▶ _GIVEN EXERCISE_
Scale the items starting at the line that contains "Where should I click to: Click 'caterpillar'" and ending at the line that contains "click(196, 139)". Rewrite only those lines, requests included, with every click coordinate in the answers multiplied by 1.8 and rounded to a whole number, halves rounding up.

▶ _AVAILABLE DATA_
- - -

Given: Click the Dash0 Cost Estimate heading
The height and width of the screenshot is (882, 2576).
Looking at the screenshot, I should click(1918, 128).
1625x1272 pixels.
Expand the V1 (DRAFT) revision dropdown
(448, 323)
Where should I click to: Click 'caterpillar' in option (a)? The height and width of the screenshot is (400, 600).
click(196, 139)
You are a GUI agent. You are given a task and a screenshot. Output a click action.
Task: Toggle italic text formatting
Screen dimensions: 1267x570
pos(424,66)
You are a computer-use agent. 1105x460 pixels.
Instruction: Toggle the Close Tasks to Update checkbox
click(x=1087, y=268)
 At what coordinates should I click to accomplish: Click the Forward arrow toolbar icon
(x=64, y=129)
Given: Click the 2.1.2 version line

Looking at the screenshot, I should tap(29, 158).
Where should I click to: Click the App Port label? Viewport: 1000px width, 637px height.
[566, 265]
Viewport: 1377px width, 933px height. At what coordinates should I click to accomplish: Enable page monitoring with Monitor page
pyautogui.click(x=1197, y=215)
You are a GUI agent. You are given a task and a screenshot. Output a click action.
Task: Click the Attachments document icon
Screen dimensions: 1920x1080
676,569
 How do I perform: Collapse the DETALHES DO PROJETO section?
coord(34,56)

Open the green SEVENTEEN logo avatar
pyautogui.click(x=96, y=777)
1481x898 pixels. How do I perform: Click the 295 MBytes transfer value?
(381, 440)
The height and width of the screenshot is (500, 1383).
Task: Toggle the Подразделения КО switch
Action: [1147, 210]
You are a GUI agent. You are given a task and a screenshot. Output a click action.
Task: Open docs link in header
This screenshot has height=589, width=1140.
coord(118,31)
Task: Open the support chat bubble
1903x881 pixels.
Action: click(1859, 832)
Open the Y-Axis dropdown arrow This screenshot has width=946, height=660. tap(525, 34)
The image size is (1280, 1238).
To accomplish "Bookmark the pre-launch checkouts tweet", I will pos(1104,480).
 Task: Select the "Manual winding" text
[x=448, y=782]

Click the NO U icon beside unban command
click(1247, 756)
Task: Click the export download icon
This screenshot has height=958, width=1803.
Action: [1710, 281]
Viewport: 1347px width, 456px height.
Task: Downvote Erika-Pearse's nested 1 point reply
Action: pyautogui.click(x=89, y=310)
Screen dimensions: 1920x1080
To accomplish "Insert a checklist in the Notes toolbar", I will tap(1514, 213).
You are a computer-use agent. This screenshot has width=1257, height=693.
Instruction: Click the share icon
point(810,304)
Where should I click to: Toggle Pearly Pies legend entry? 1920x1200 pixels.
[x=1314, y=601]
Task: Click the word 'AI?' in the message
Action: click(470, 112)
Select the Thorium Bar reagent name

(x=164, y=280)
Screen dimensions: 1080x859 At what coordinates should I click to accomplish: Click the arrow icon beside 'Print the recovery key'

- - -

▶ _RESPONSE_
Where should I click to: Click 'caterpillar' in option (a)? The height and width of the screenshot is (400, 600).
click(353, 250)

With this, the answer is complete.